By Christopher Adams
W.F. Strong, a professor in the department of communication at the University of Texas Rio Grande Valley-Brownsville, told a story about a British couple he recently had breakfast with. It was their first time visiting the Lone Star State. The wife, a member of the English nobility, shockingly observed that Texas had a prodigious amount of sizable pickup trucks devoid of cargo. In England, pickups aren’t so common, and they all carry cargo, she explained to the professor.
Strong said, “I told her ours carried cargo too—windmill fuel. She enjoyed my joke, but nonetheless, her point did illustrate clearly that we do enjoy a unique truck culture here that is startling to the outsider.”
While England is arguably the birthplace of mass transit, or public transportation, France manages 57 tram lines (as of 2014) that run throughout the nation connecting large and medium samples of humanity and “carry some 3 million passengers a day,” according to City Lab. This high-speed train infrastructure was completely built in the last three to four decades.
The country that co-engineered the iconic Concorde airliner and developed the TGV high-speed rail is roughly the same size as Texas.

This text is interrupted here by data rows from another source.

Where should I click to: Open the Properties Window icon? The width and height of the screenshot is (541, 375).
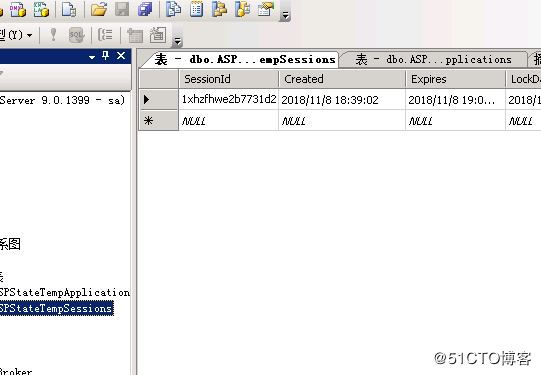(x=266, y=9)
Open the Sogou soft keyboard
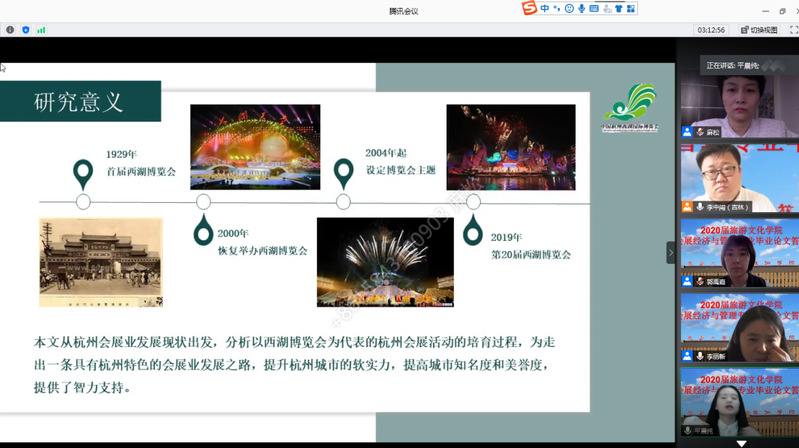This screenshot has height=448, width=799. pyautogui.click(x=594, y=8)
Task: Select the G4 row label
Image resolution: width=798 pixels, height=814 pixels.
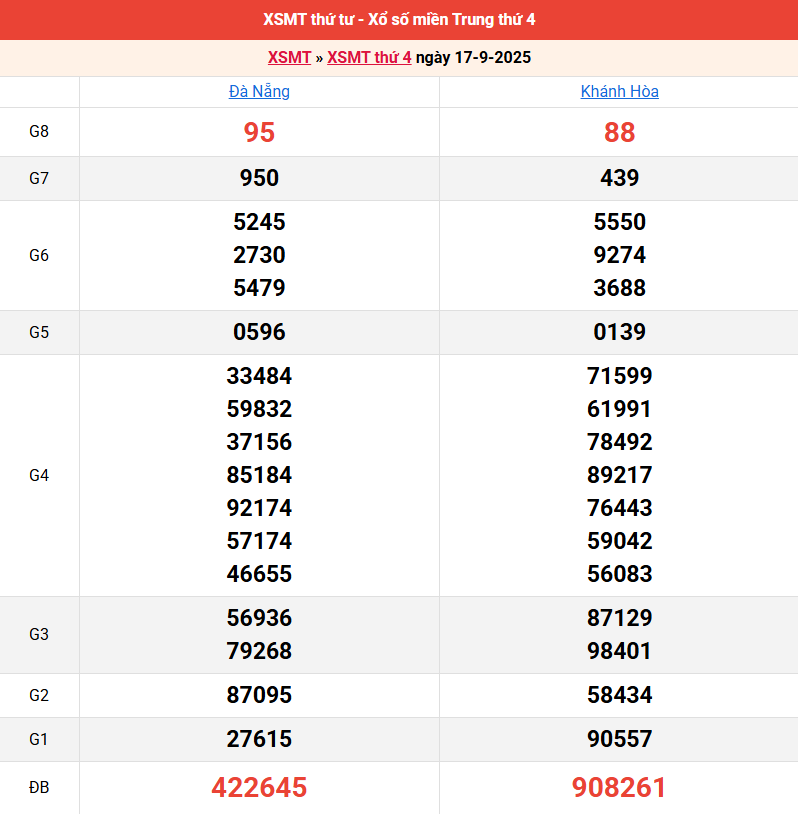Action: (39, 475)
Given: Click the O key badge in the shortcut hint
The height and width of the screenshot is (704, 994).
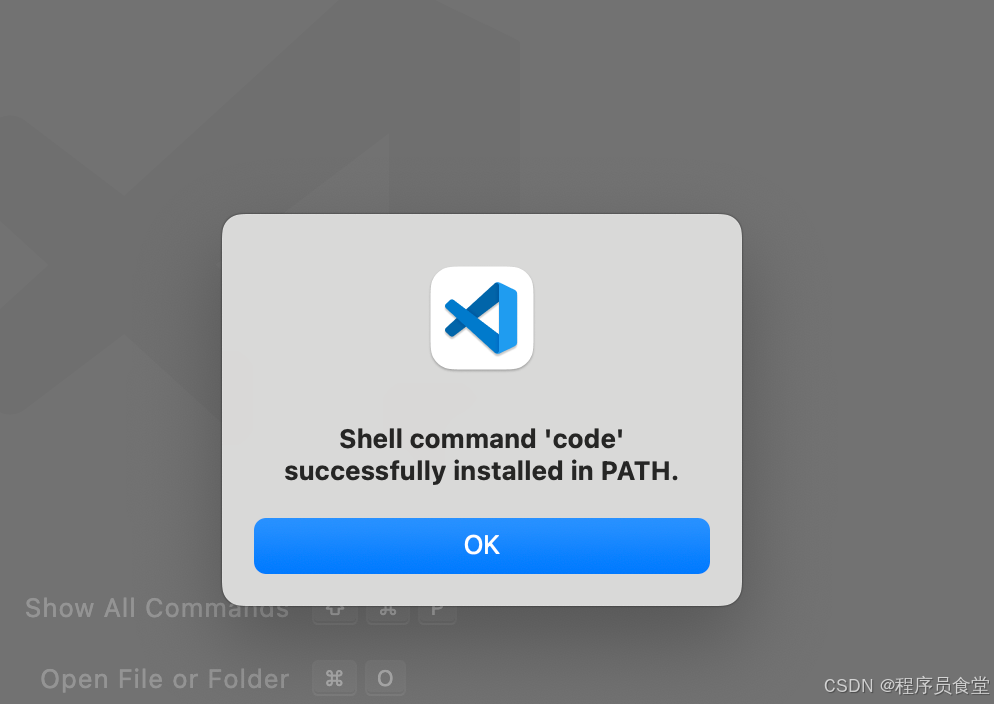Looking at the screenshot, I should [385, 678].
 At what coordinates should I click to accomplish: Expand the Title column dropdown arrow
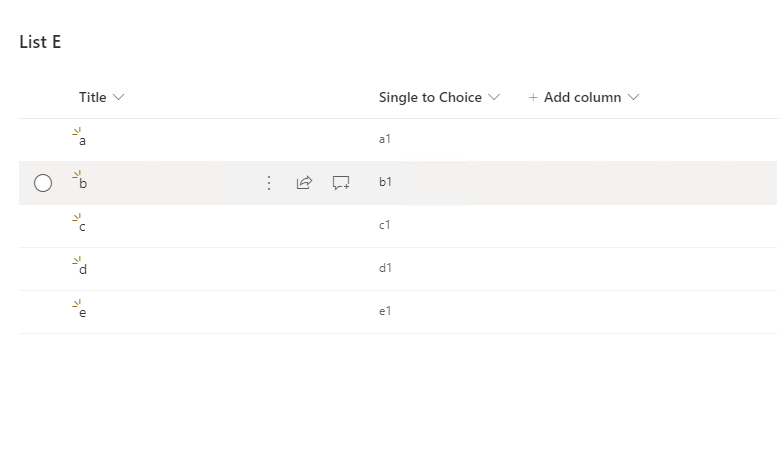(119, 97)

But France and Texas don’t share a robust appreciation for public transportation. Mass transit/public transport and Texas — definitely not synonymous — are more adversaries than compadres.
“This is Texas. People have pickup trucks and want to drive cars,” said Kyle Workman, the president of Texans Against High-Speed Rail, in a City Lab article.
That’s hard to argue with. A paper issued in 2011, which included researchers from the University of North Texas and the University of Texas at Arlington, demonstrated the resilience of truck and automobile culture in the context of the creation of public transportation systems in Dallas reported the Dallas Observer in 2016.
The research included interviews with city residents who lived in areas constructed for transit use, yet those people were less likely to use the public transportation accessible to them. Some interviewees’ comments published in the Observer were “Cars are much faster than trains,” and “I don’t want to take the time to learn how to use the system; too complicated.”
Strong believes a deeply embedded attitude of independence is what sparks a reaction to anything that is perceived as a threat to cultural autonomy.
“Texans, though mostly urban by a long shot, have a rural mindset,” Strong commented. “Many of us, at least in attitude, are still on the vast prairies of old, living largely solitary lives on the frontier. Cattle drives only lasted about 10 years, but we still identify with the fierce independence and freedom of the cowboy.”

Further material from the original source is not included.